Exercise. Return exactly the lines of the entries that start at the line containing "Screen dimensions: 437x349" and continue to the last line. Omit the pictures.
[[ Materials provided, beginning ]]
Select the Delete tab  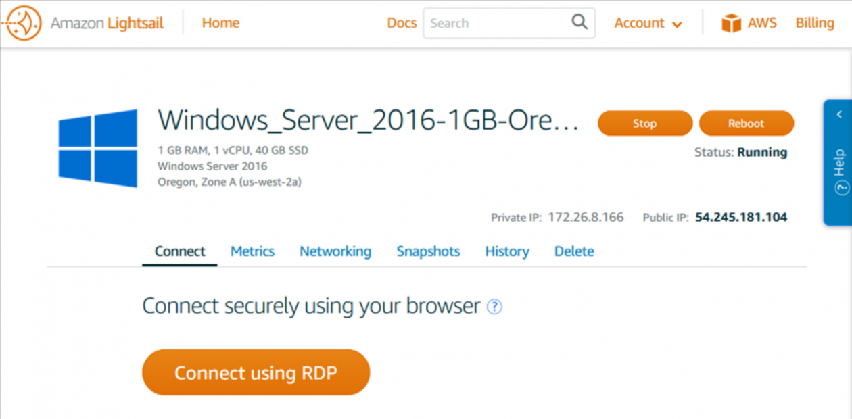point(574,251)
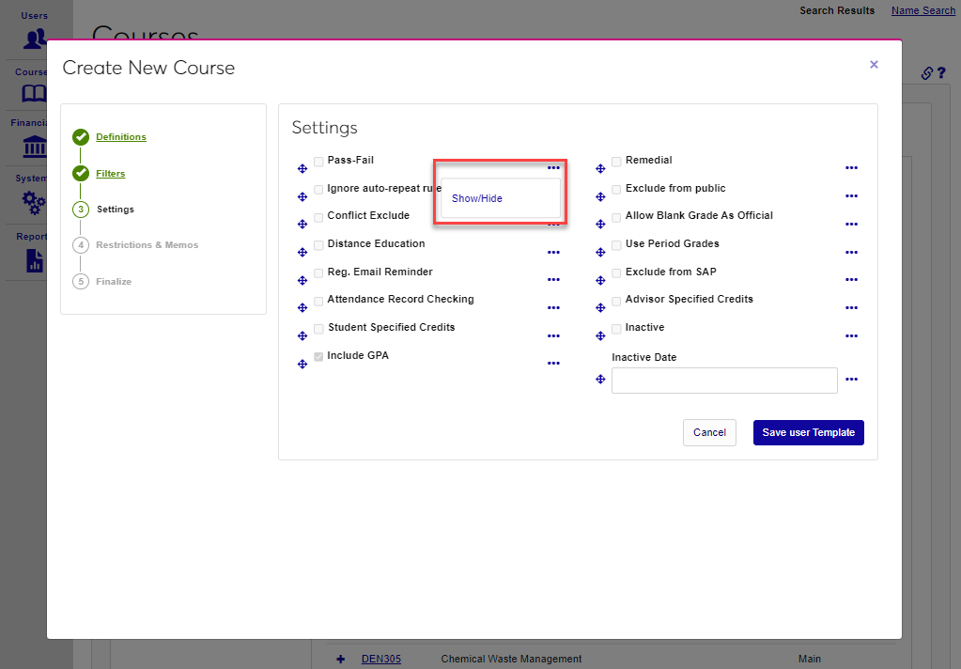Click the Cancel button
Screen dimensions: 961x669
[709, 433]
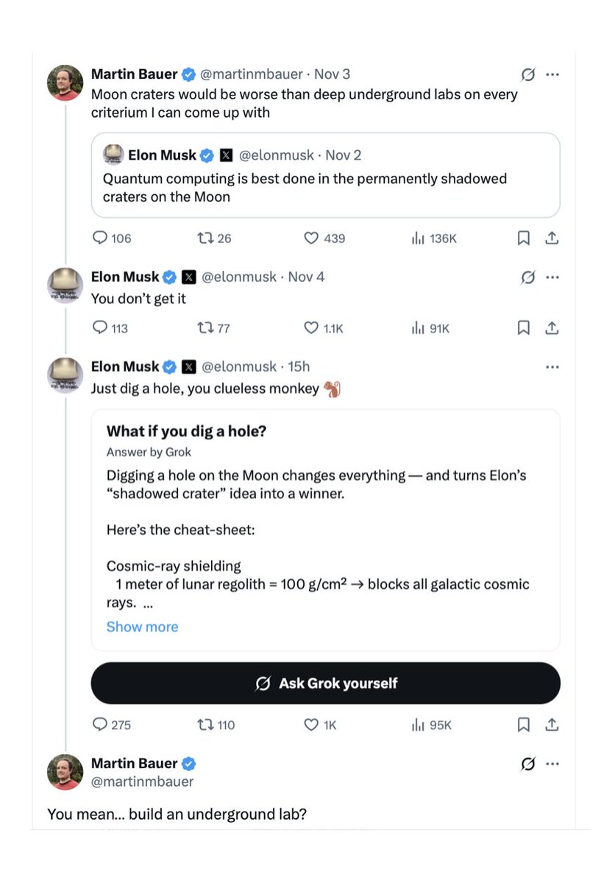The image size is (615, 883).
Task: Open more options on "You don't get it" tweet
Action: (552, 277)
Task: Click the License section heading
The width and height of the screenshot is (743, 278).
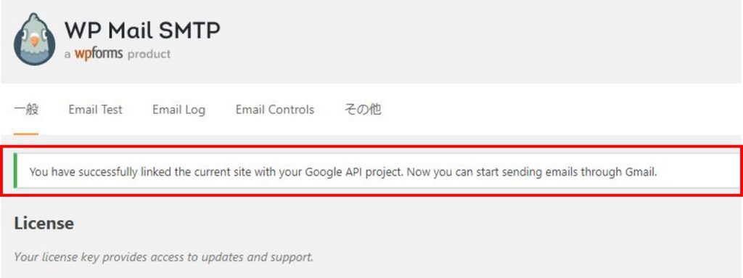Action: point(44,223)
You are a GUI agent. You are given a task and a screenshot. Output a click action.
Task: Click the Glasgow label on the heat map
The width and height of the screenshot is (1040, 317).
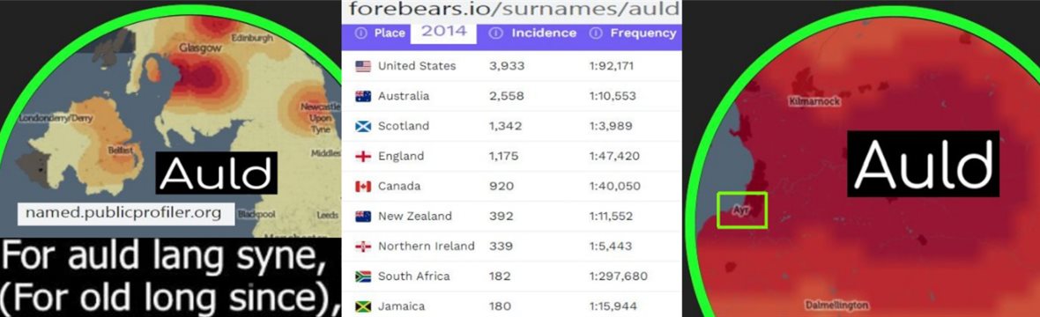pyautogui.click(x=200, y=48)
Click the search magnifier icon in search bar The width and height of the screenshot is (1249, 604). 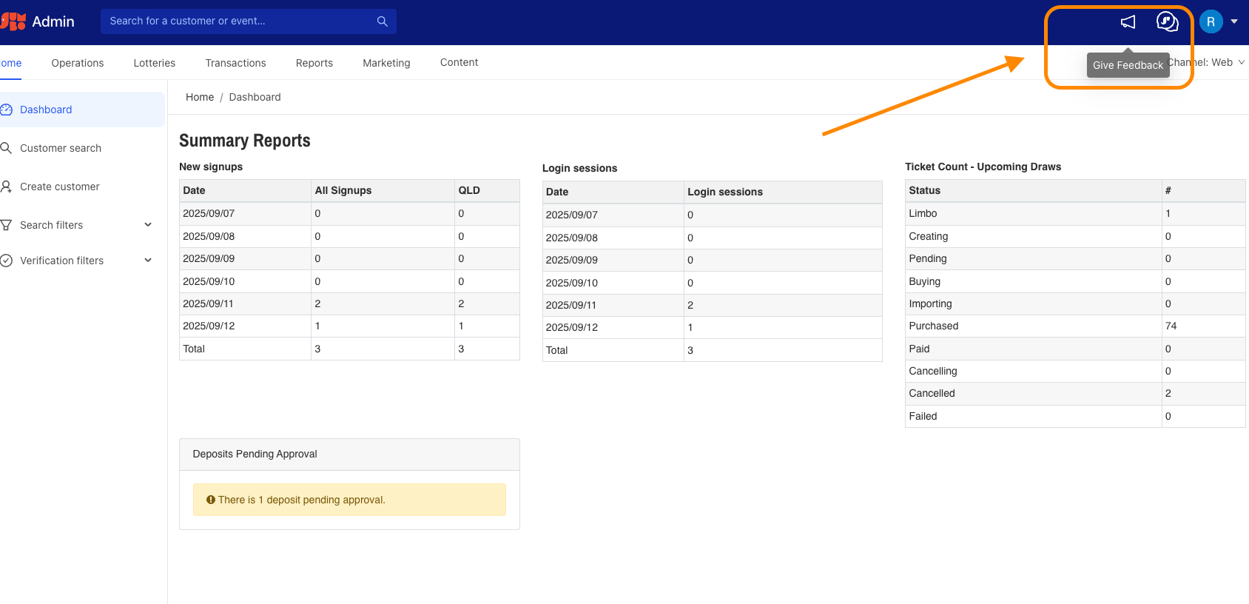tap(382, 21)
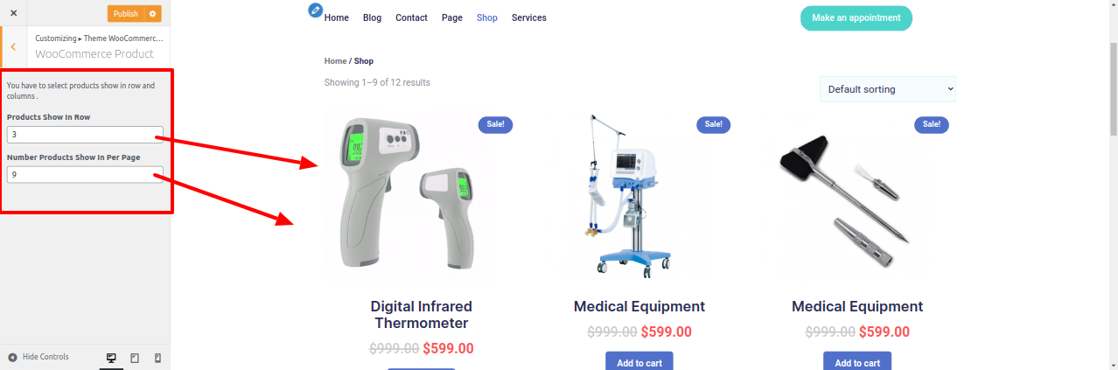Close the Customizer with the X icon
This screenshot has width=1118, height=370.
[x=13, y=13]
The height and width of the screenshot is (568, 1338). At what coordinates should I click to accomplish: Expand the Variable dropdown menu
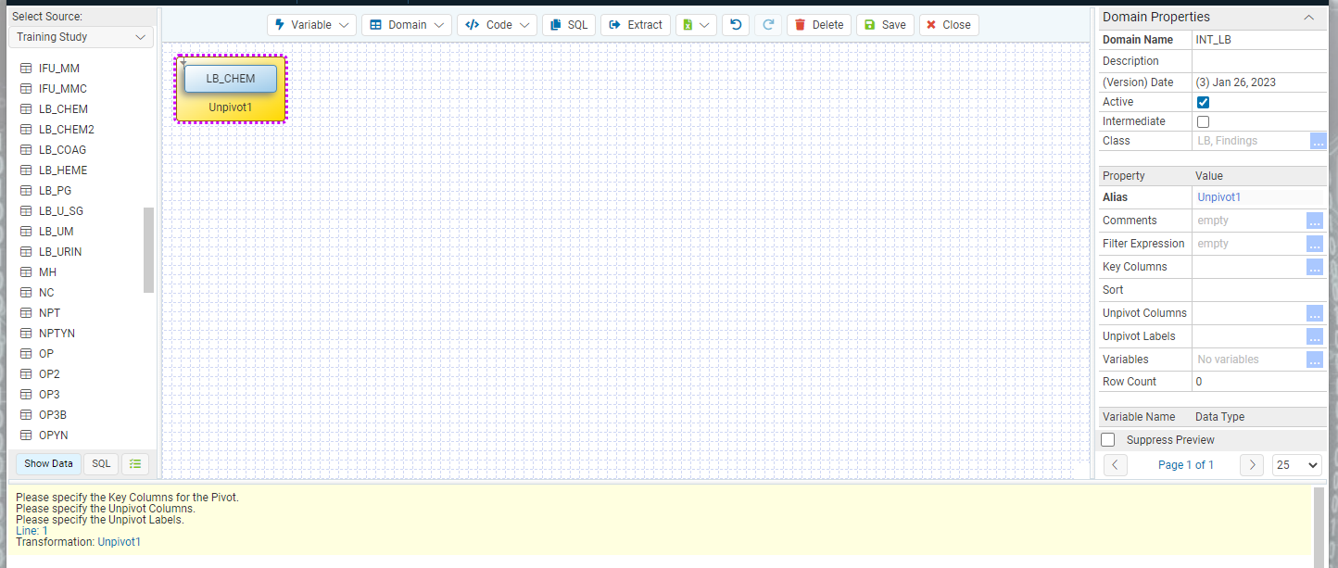coord(311,25)
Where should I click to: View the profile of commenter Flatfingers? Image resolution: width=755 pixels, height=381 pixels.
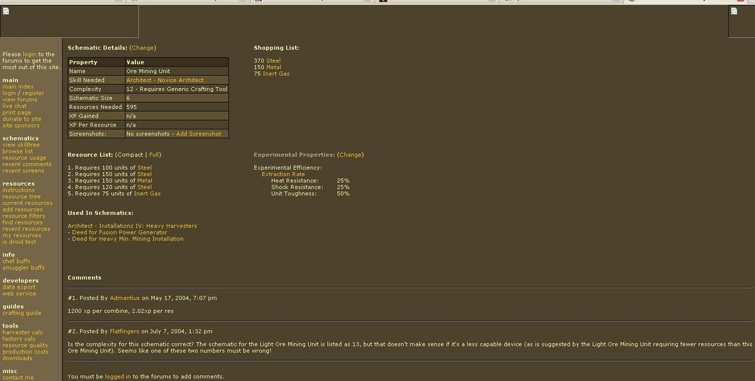[125, 331]
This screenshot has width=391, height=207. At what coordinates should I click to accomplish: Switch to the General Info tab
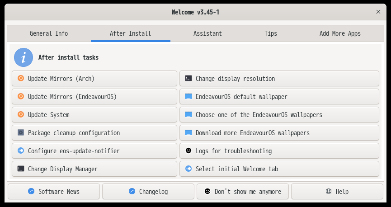(x=49, y=33)
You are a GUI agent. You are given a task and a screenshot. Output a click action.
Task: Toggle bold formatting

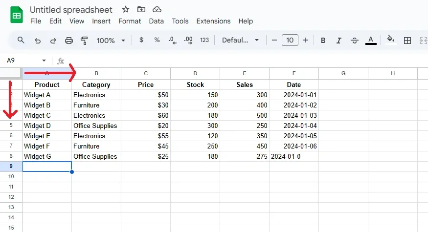[323, 40]
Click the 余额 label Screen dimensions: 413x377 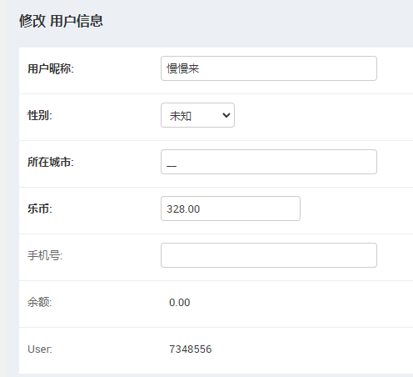pos(40,302)
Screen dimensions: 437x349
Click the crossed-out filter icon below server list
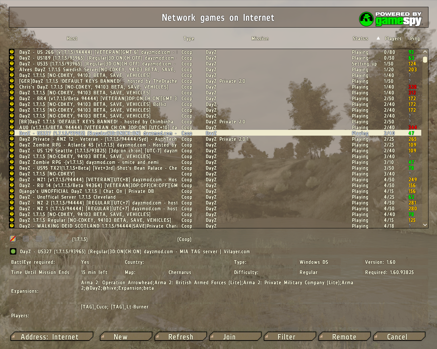pyautogui.click(x=13, y=239)
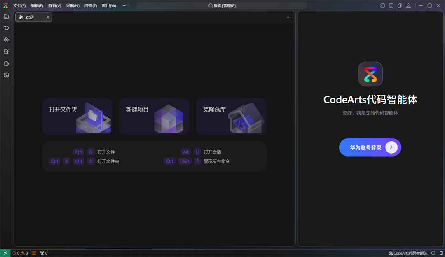Screen dimensions: 445x257
Task: Open the 终端(T) menu
Action: [x=91, y=5]
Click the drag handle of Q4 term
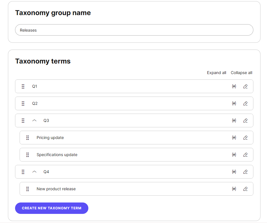This screenshot has height=223, width=267. tap(23, 172)
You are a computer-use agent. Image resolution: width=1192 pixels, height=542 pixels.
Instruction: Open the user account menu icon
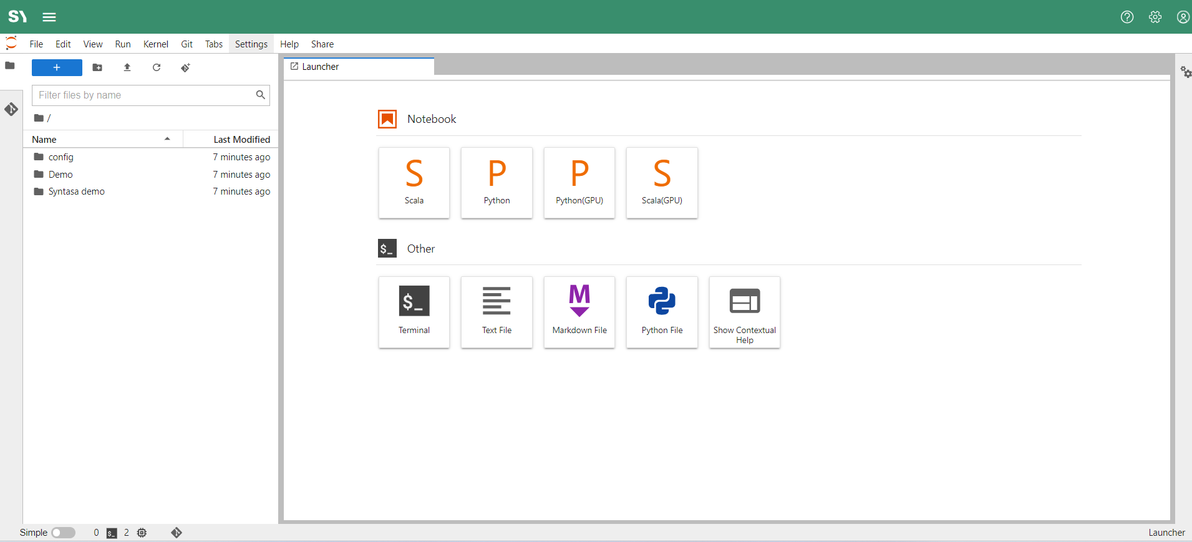click(x=1183, y=17)
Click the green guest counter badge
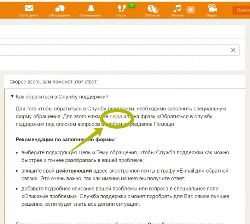 pyautogui.click(x=132, y=6)
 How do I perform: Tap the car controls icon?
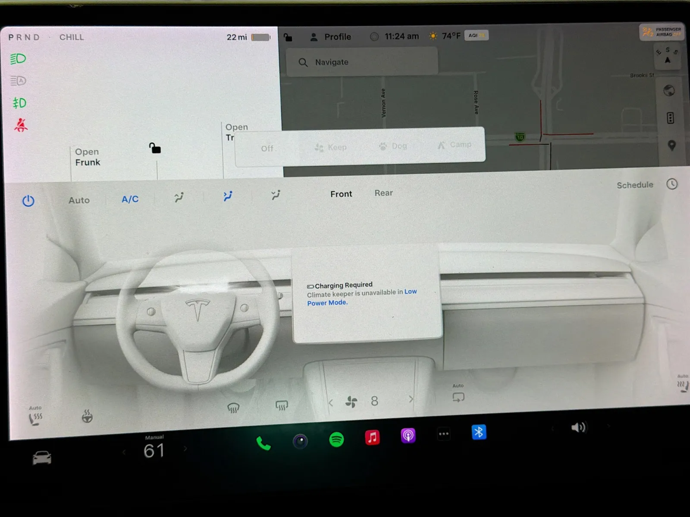click(x=42, y=458)
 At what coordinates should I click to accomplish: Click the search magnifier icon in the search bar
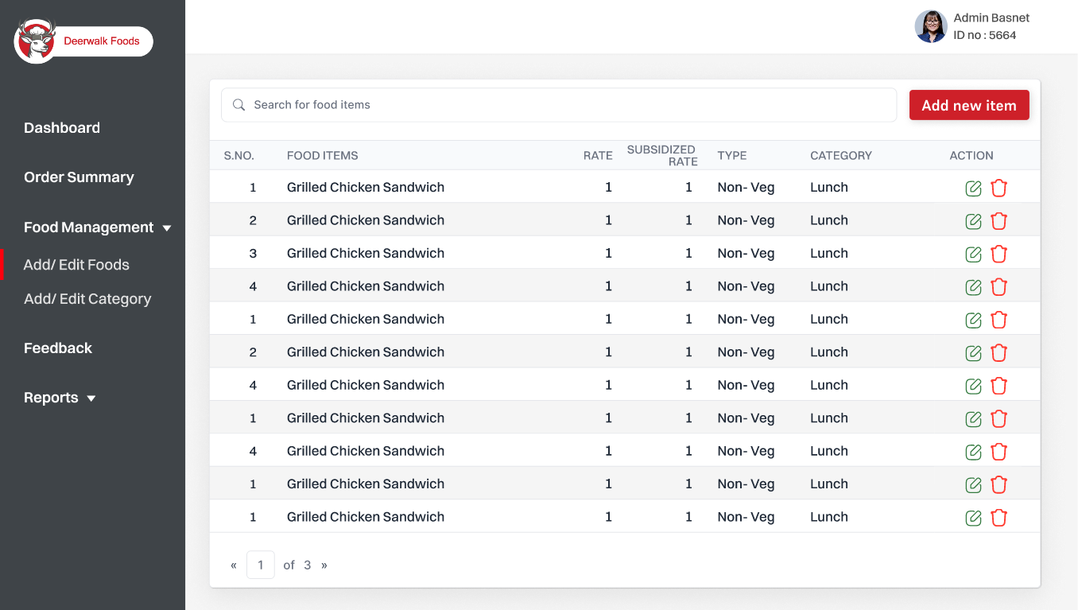pyautogui.click(x=238, y=104)
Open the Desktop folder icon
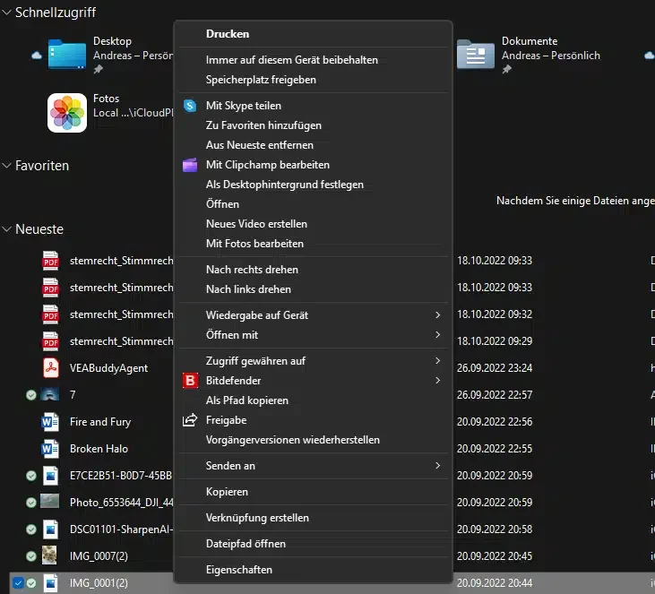 (67, 55)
[[ Materials provided, end ]]
Exercise result.
Screen dimensions: 437x349
Click the crossed-out filter icon below server list
pyautogui.click(x=13, y=239)
Screen dimensions: 445x257
Task: Open the 终端(T) menu
Action: [x=91, y=5]
Click the drag handle of Q4 term
This screenshot has height=223, width=267. tap(23, 172)
You are a computer-use agent. Image resolution: width=1192 pixels, height=542 pixels.
Instruction: Open the user account menu icon
click(x=1183, y=17)
Click the green guest counter badge
 pyautogui.click(x=132, y=6)
 How do I perform: Tap the car controls icon?
click(x=42, y=458)
 At what coordinates should I click to accomplish: Click the search magnifier icon in the search bar
pyautogui.click(x=238, y=104)
Open the Desktop folder icon
 (67, 55)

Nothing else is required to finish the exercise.